Polda Sulsel Nilai Istilah "Pemerkosaan Anak" Keliru dalam Kasus di Luwu Timur

Kompas.tv - 8 Oktober 2021, 22:57 WIB
polda-sulsel-nilai-istilah-pemerkosaan-anak-keliru-dalam-kasus-di-luwu-timur
Ilustrasi penghentian proses penyelidikan oleh polisi dalam kasus kekerasan seksual di Luwu Timur, Sulawesi Selatan. (Sumber: (Project M/Muhammad Nauval Firdaus - di bawah lisensi Creative Commons BY-NC-ND 2.0))
Penulis : Ahmad Zuhad | Editor : Vyara Lestari

MAKASSAR, KOMPAS.TV - Kabid Humas Polda Sulawesi Selatan (Sulsel) Kombes E Zulpan menolak menyebut ada pemerkosaan anak oleh ayahnya di Luwu Timur, Sulawesi Selatan. Hal itu menanggapi viralnya pemberitaan kasus pemerkosaan tiga anak berusia di bawah 10 tahun.

“Saya rasa kita keliru kalau menggunakan kata ‘pemerkosaan’ karena ini anak pertama masih umur 7 tahun, yang kedua 5 tahun, yang ketiga 3 tahun,” ujar Zulpan kepada Kompas TV, Jumat (8/10/2021).

Zulpan memilih menyebut kasus itu sebagai pencabulan. Namun, ia juga menyebut tidak ada bukti cukup untuk memastikan kebenaran kasus pemerkosaan anak itu.

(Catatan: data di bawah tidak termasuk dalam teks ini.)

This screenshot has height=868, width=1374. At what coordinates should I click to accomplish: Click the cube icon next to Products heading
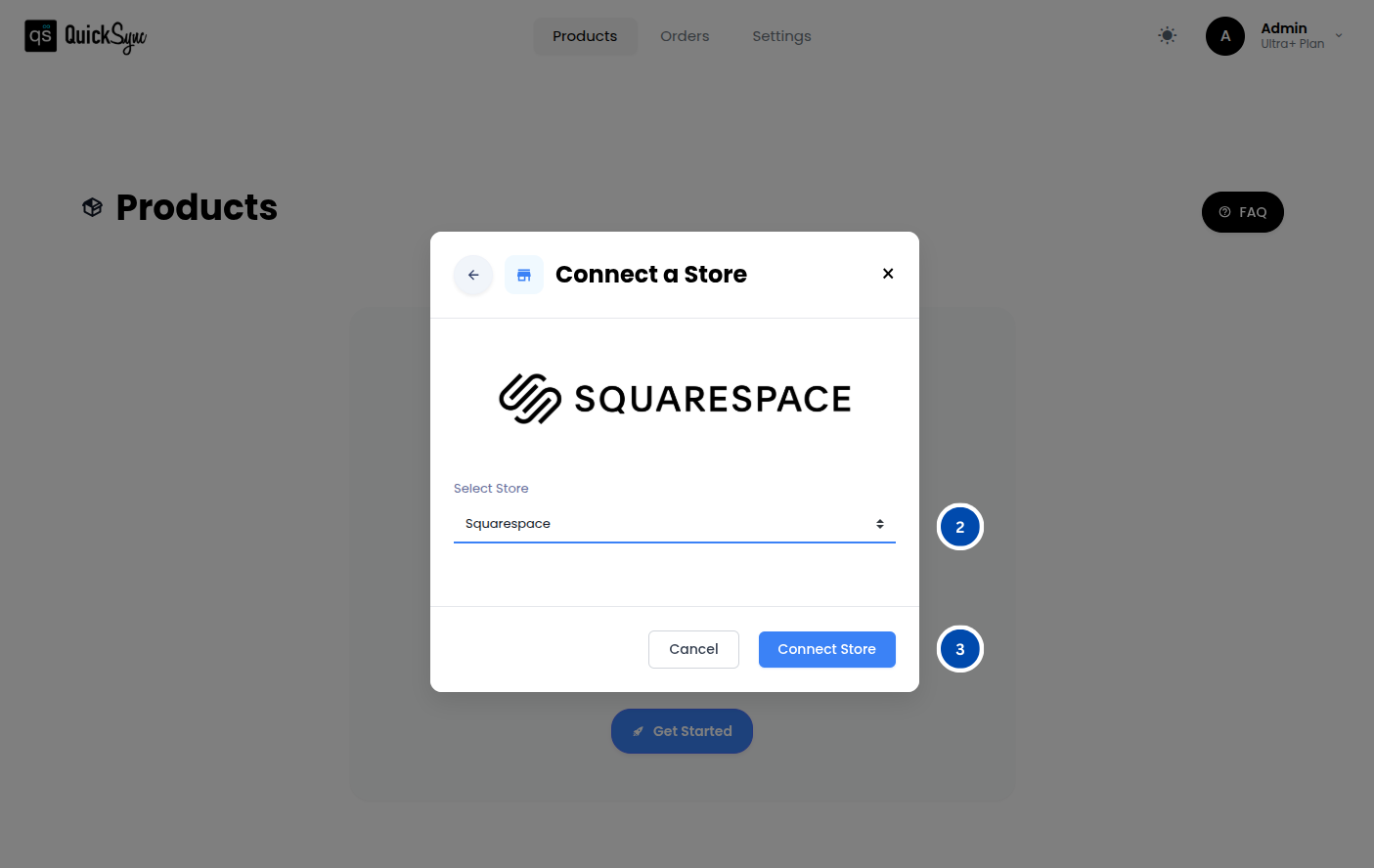[x=92, y=206]
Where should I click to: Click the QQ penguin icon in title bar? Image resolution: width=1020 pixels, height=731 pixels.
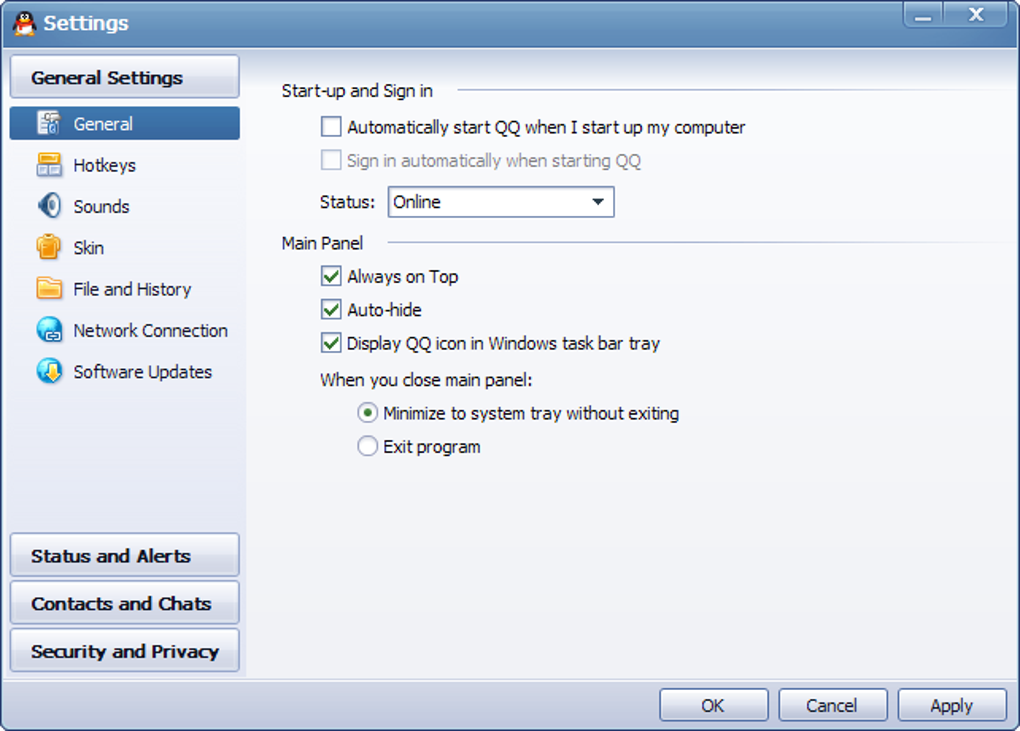click(24, 22)
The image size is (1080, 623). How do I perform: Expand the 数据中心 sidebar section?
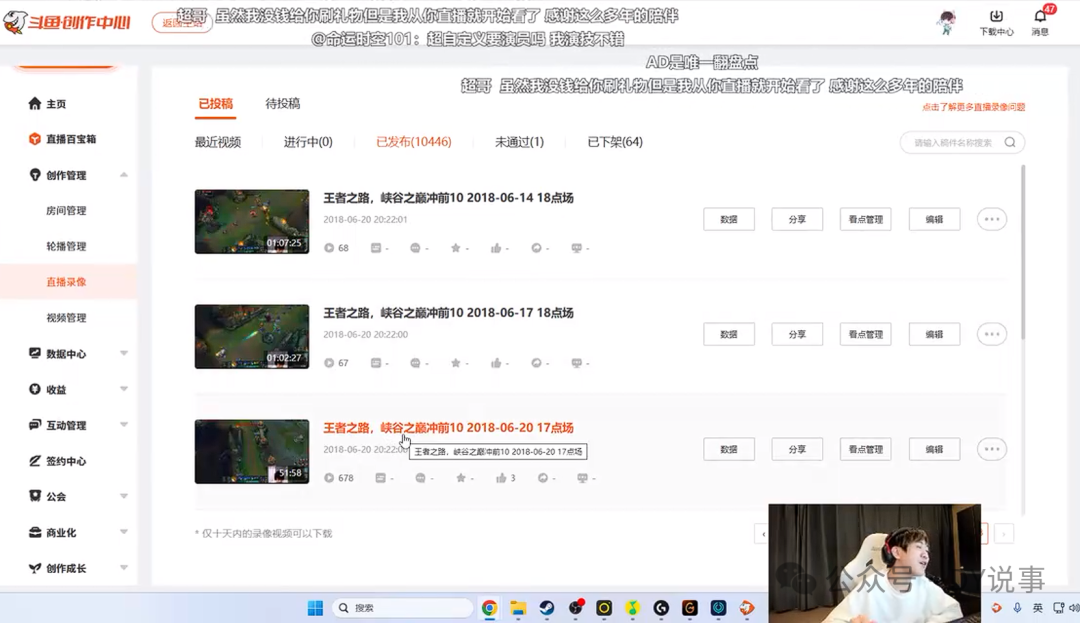124,354
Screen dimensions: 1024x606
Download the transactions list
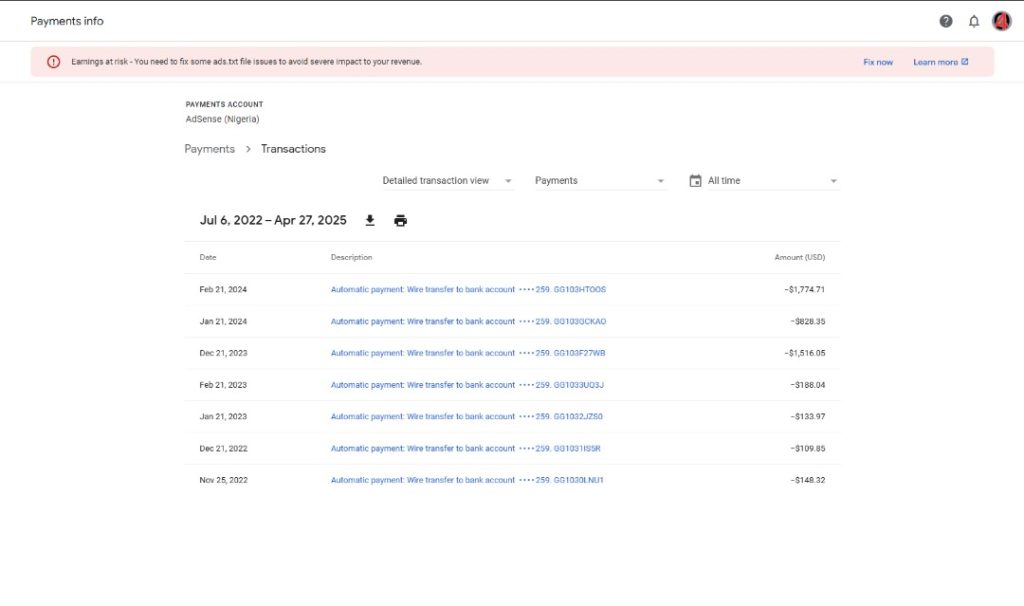370,220
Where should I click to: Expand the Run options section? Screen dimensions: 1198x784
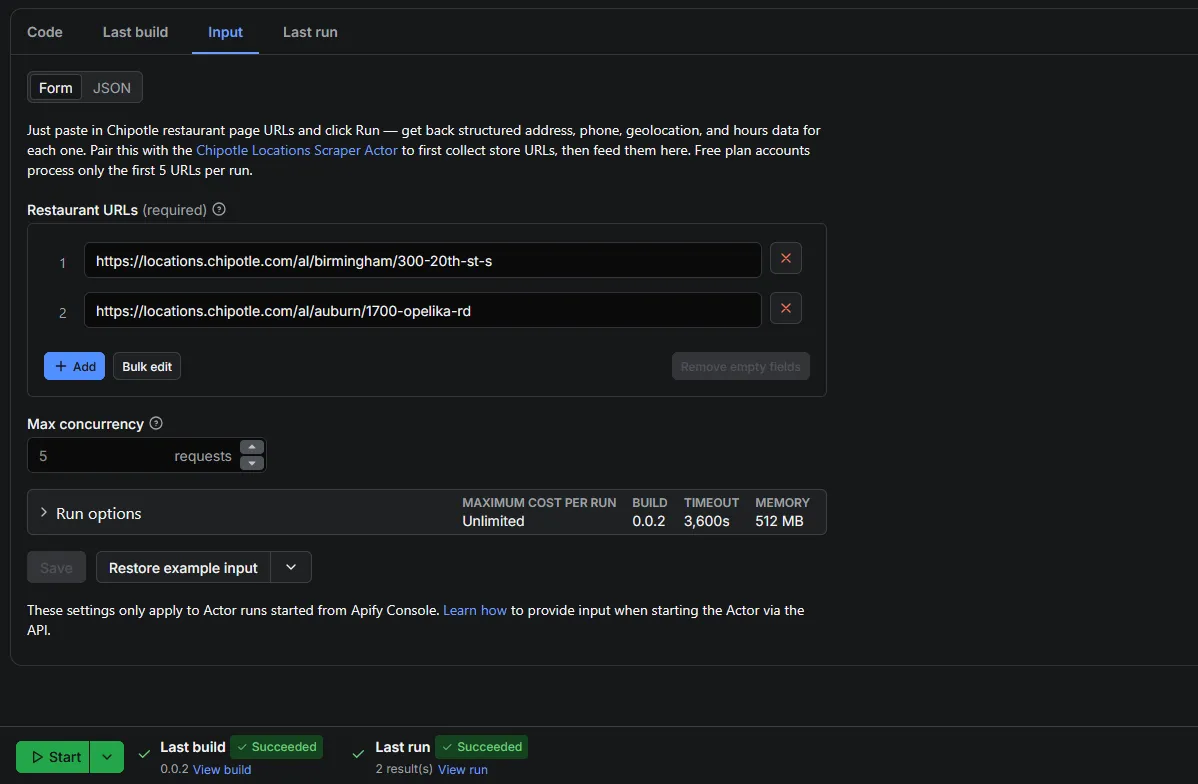coord(91,513)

“Benar pada tanggal 9 Oktober 2019 ada pengaduan yang dilaporkan oleh ibu korban pada Polres Luwu Timur. Pengaduannya adalah adanya pencabulan yang dilakukan suaminya atau ayah kandung daripada ketiga anak tersebut,” kata Zulpan seraya menyebut inisial ibu korban. 

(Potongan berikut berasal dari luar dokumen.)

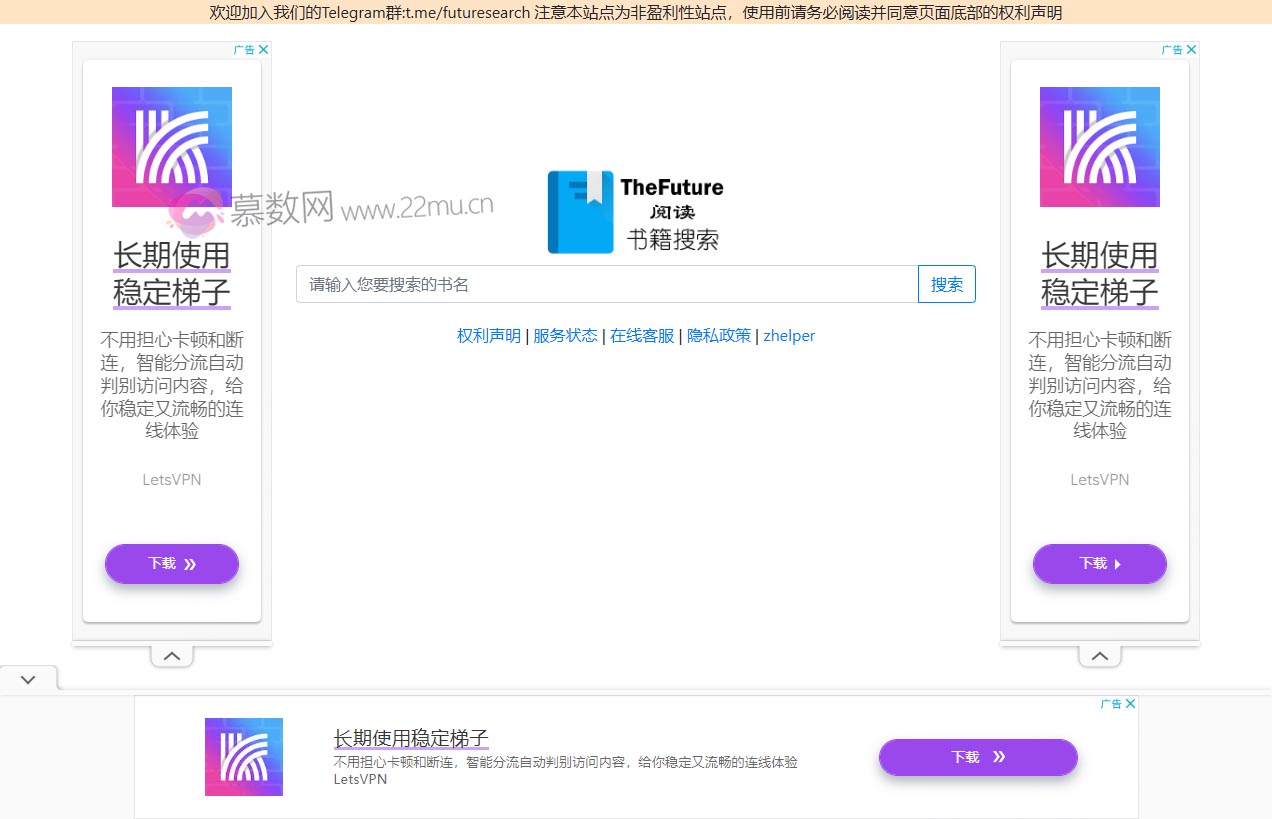
Task: Open the 服务状态 service status page
Action: [565, 335]
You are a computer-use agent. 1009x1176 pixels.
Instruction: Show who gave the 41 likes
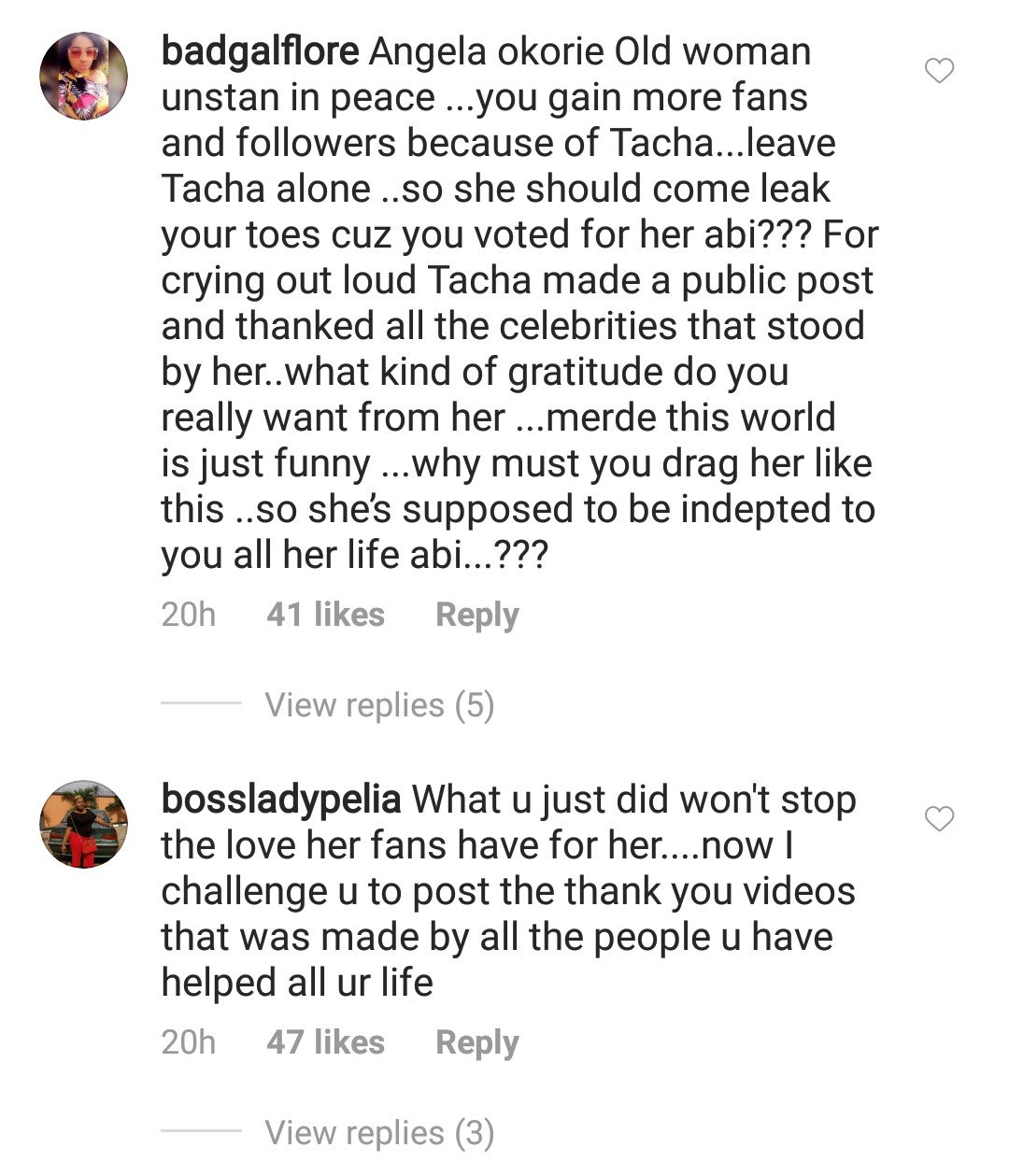pyautogui.click(x=325, y=615)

Baca Juga: Tiga Anak Saya Diperkosa, Saya Lapor ke Polisi, Polisi Menghentikan Penyelidikan

“Kita sudah mengambil keterangan dari anak-anak itu sendiri bahwa tidak ada, katakanlah, masuknya alat kelamin bapaknya ke dalam alat kelamin anaknya,” imbuhnya.

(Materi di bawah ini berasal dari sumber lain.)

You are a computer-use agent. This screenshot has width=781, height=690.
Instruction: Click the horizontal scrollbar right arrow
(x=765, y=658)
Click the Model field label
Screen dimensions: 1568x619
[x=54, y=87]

Ia menambahkan bahwa pihaknya telah melakukan visum di Puskesmas Malili, Luwu Timur dan Rumah Sakit Bhayangkara Makassar.

“Sehingga kita tidak bisa mengatakan perkosaan. Pencabulan pun di dalam visum et repertum yang telah dilakukan dua kali ini tidak terbukti,” ucap Zulpan.

Menurutnya, bukti visum itu sudah dilengkapi dengan berita acara pemeriksaan (BAP) dan sumpah jabatan dokter yang melayani visum.

Hasil visum dari Polres Luwu Timur ini bertolak belakang dari visum mandiri dari pihak korban. Pemberitaan Project Multatuli merinci, ada beberapa diagnosis dari visum di sebuah puskesmas di Luwu Timur yang memperkuat laporan pemerkosaan anak itu.

“Dalam surat rujukan hasil visum itu tertulis diagnosis internal thrombosed hemorrhoid + child abuse. Kerusakan pada bagian anus akibat pemaksaan persenggamaan,” tulis pemberitaan Project Multatuli.

“Diagnosis lain menulis abdominal and pelvic pain. Kerusakan pada organ vagina akibat pemerkosaan.